WHAT YOU NEED TO DO: Nothing but an exact copy is wanted here: the line with "Task: Open the Helpcenter" and all the lines that follow it in the entries below.

GIVEN DATA:
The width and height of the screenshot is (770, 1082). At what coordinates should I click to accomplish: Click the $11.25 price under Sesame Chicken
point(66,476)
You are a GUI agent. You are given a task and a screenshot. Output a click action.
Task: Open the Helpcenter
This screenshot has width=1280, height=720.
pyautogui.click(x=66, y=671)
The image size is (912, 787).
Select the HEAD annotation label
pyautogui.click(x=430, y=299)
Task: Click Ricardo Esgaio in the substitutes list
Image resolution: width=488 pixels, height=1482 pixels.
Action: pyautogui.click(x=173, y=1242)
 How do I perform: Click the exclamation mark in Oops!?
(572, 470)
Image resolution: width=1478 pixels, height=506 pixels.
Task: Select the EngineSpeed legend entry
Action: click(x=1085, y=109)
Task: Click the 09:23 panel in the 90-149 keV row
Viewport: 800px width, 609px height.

EXERCISE RESULT:
Task: Open the Helpcenter
This screenshot has width=1280, height=720.
pyautogui.click(x=66, y=671)
The image size is (912, 787).
Select the HEAD annotation label
pyautogui.click(x=430, y=299)
Task: Click Ricardo Esgaio in the substitutes list
Image resolution: width=488 pixels, height=1482 pixels.
Action: pyautogui.click(x=173, y=1242)
 How do I perform: Click the exclamation mark in Oops!?
(572, 470)
Image resolution: width=1478 pixels, height=506 pixels.
Task: Select the EngineSpeed legend entry
Action: click(x=1085, y=109)
Task: Click the 09:23 panel in the 90-149 keV row
Viewport: 800px width, 609px height.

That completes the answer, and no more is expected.